Check your understanding:
1. In the article on the national DNA database, when is Aaron Lamont Beamon to be sentenced?
2. In the article on the national DNA database, update the stretch from "The victim didn’t" through "BCI for testing." by swapping "lottery" for "jackpot".

Page extract:
National DNA database helps crack cold cases

In cases with few clues, system can be gold mine

9/1/2014
BY JENNIFER FEEHAN
BLADE STAFF WRITER
  • n2abeamon

    Beamon


  • For more than a decade after he broke into a Toledo home, raped and hogtied a woman who’d been asleep in her bed, Aaron Lamont Beamon got away with the violent crime.

    Beamon
    Beamon

    It would take time and the nation’s massive database of DNA samples to catch up with Beamon.

    Lingo
    Lingo

    Now 39, he is to be sentenced Sept. 9 in Lucas County Common Pleas Court after pleading guilty in June to rape, kidnapping, burglary, and robbery in connection with the Oct. 15, 2001, attack on the 21-year-old victim.

    DeWine
    DeWine

    “She was living with her parents at their home,” said Jennifer Liptack-Wilson, an assistant Lucas County prosecutor assigned to the case. “Everyone had left for school and work, and she was in bed sleeping.”

    The victim didn’t know her attacker and wasn’t able to see his face.

    “We were never able to find him, but we came to find him because vaginal swabs were taken as part of a rape kit, entered into [the DNA database], and finally we got a hit,” Ms. Liptack-Wilson said.

    In cases with few other clues to go on, it can be like hitting the lottery.

    “We see these miracles every day,” said Ohio Attorney General Mike DeWine, whose office oversees the testing of DNA evidence through its Bureau of Criminal Investigation.

    He has been working to have police across the state submit untested DNA evidence from unsolved sexual assaults to BCI for testing.

    “It’s just amazing because it works both ways: It can clear a suspect out of an investigation … and the other side is all of the cases we can solve because of DNA,” Mr. DeWine said.

Supplied data:
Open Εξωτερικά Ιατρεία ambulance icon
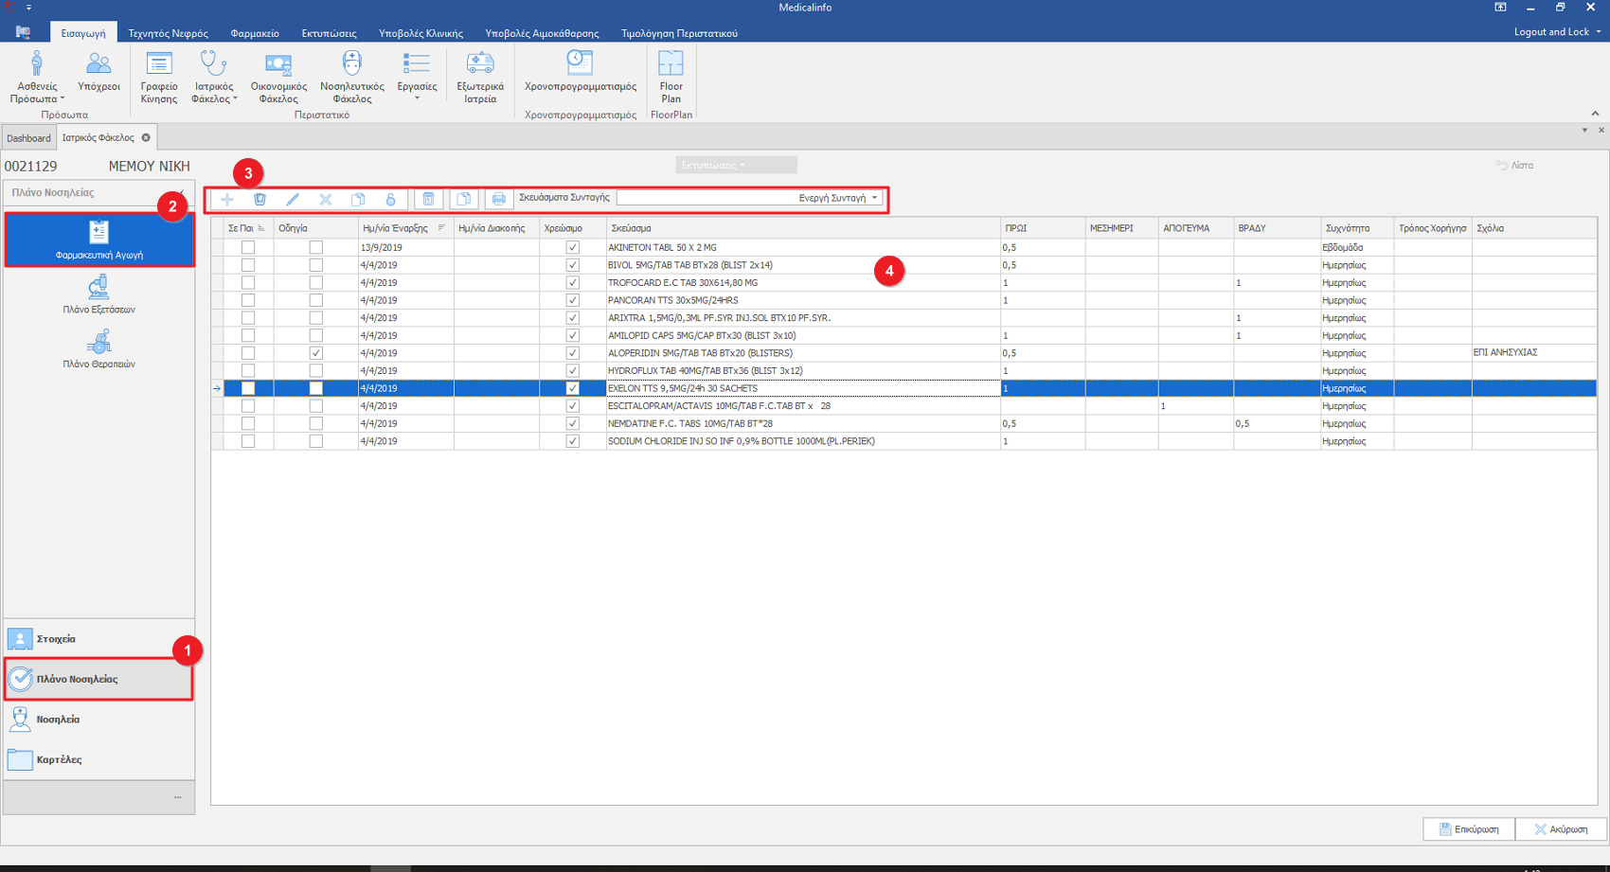 pyautogui.click(x=480, y=76)
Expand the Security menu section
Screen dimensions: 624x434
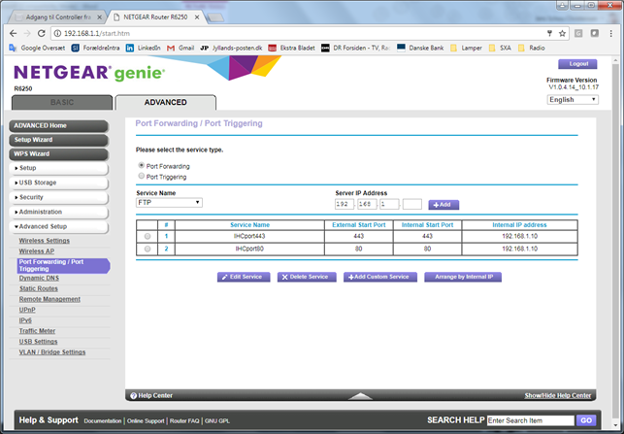click(58, 197)
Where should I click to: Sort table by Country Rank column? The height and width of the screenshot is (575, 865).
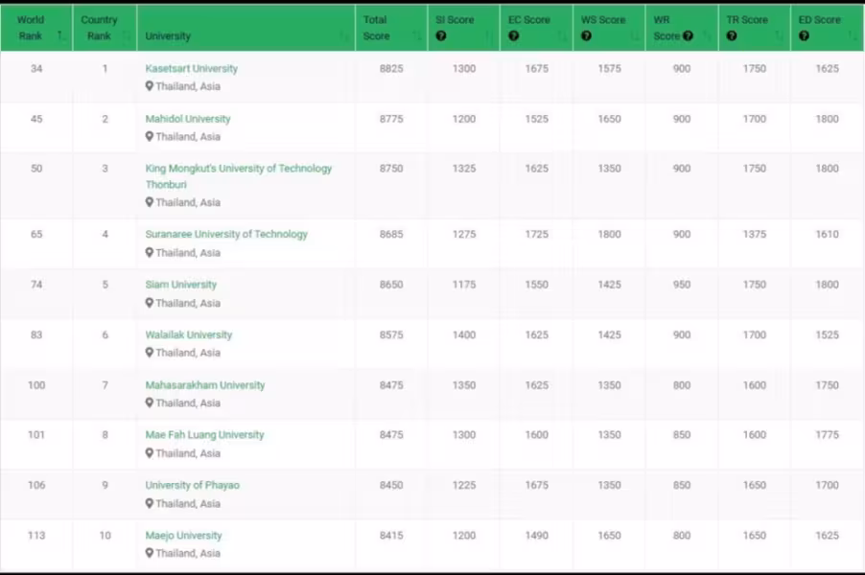point(105,28)
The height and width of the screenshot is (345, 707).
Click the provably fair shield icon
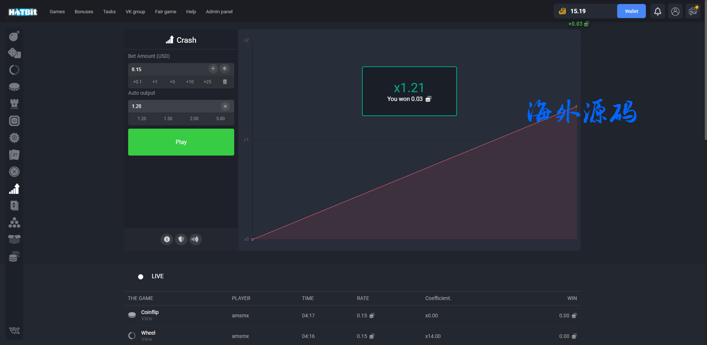coord(181,239)
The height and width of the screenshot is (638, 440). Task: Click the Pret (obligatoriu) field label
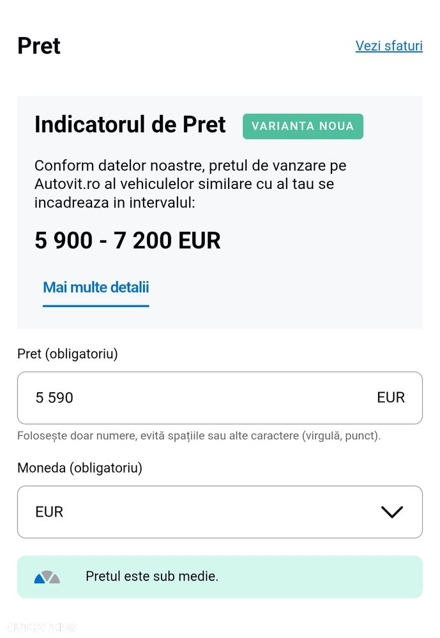68,354
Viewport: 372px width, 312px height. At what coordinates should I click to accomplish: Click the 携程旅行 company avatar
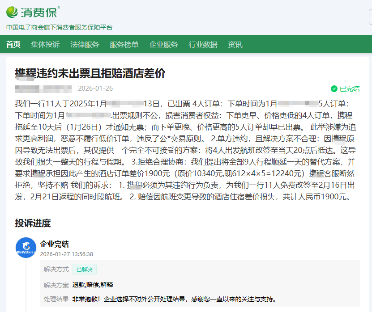[x=26, y=248]
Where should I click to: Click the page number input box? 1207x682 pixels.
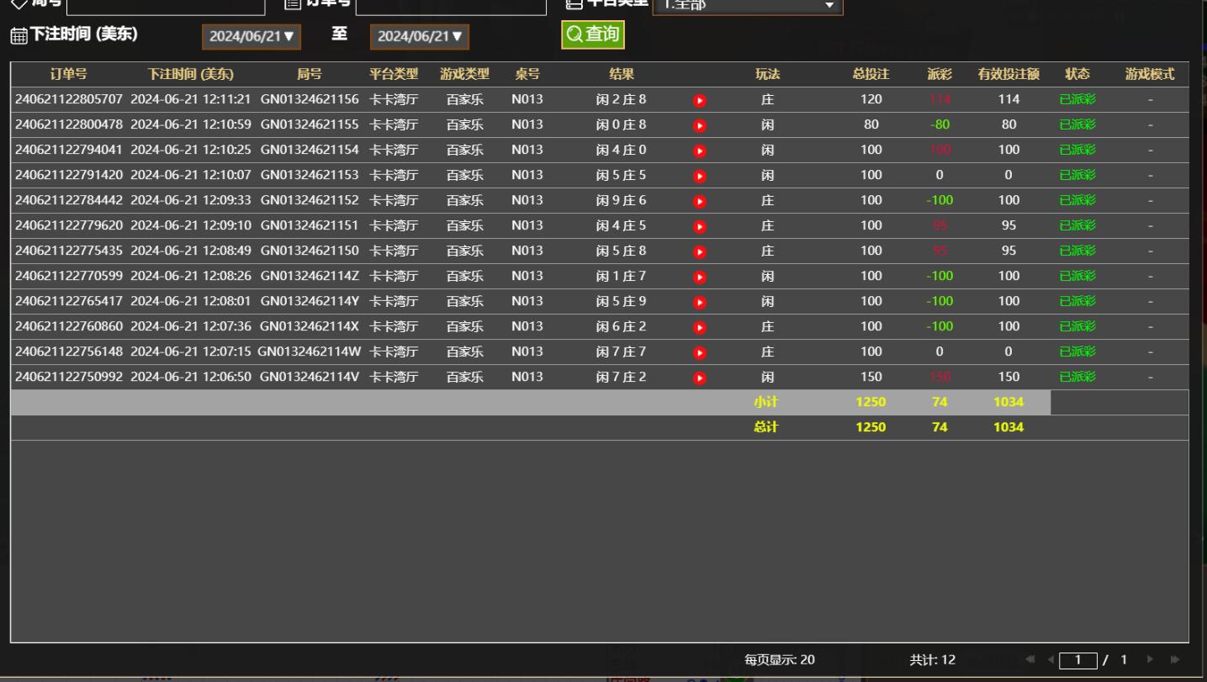(1077, 660)

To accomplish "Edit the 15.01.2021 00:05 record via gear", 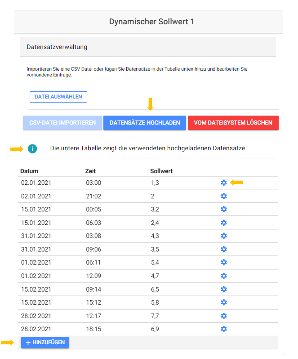I will point(224,209).
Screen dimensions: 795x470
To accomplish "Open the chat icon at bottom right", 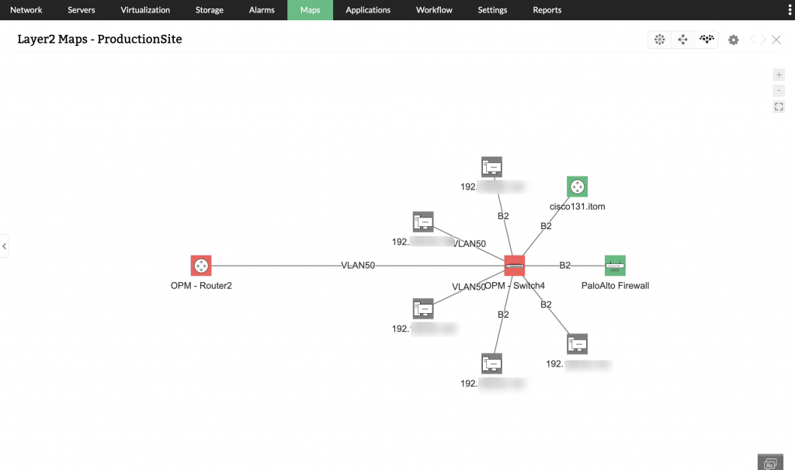I will click(x=770, y=462).
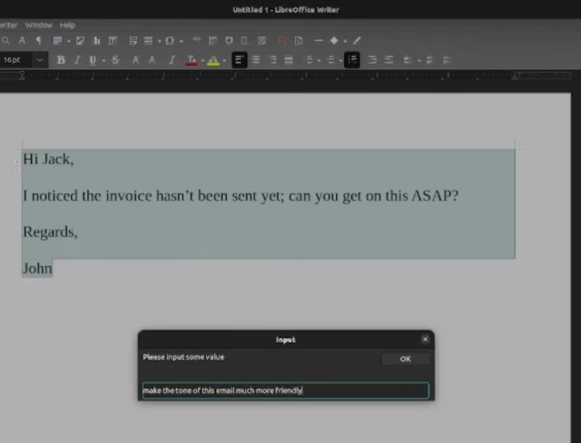The image size is (581, 443).
Task: Click the Find and Replace magnifier icon
Action: click(6, 41)
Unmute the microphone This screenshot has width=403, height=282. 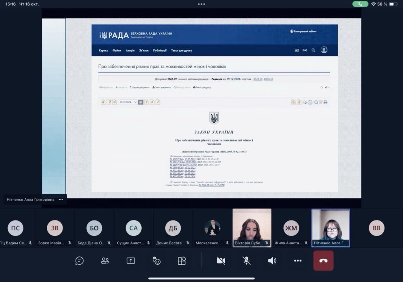pyautogui.click(x=246, y=261)
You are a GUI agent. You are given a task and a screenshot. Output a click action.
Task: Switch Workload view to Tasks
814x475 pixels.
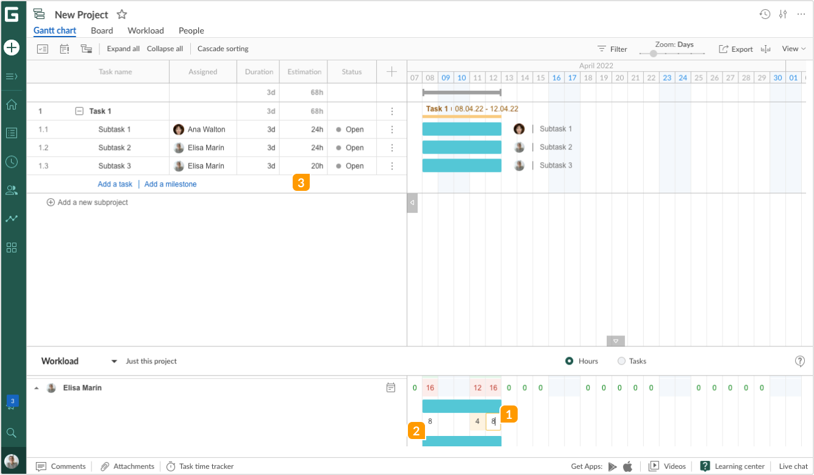[621, 361]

Exercise results:
1. Sept. 9

2.
The victim didn’t know her attacker and wasn’t able to see his face.

    “We were never able to find him, but we came to find him because vaginal swabs were taken as part of a rape kit, entered into [the DNA database], and finally we got a hit,” Ms. Liptack-Wilson said.

    In cases with few other clues to go on, it can be like hitting the jackpot.

    “We see these miracles every day,” said Ohio Attorney General Mike DeWine, whose office oversees the testing of DNA evidence through its Bureau of Criminal Investigation.

    He has been working to have police across the state submit untested DNA evidence from unsolved sexual assaults to BCI for testing.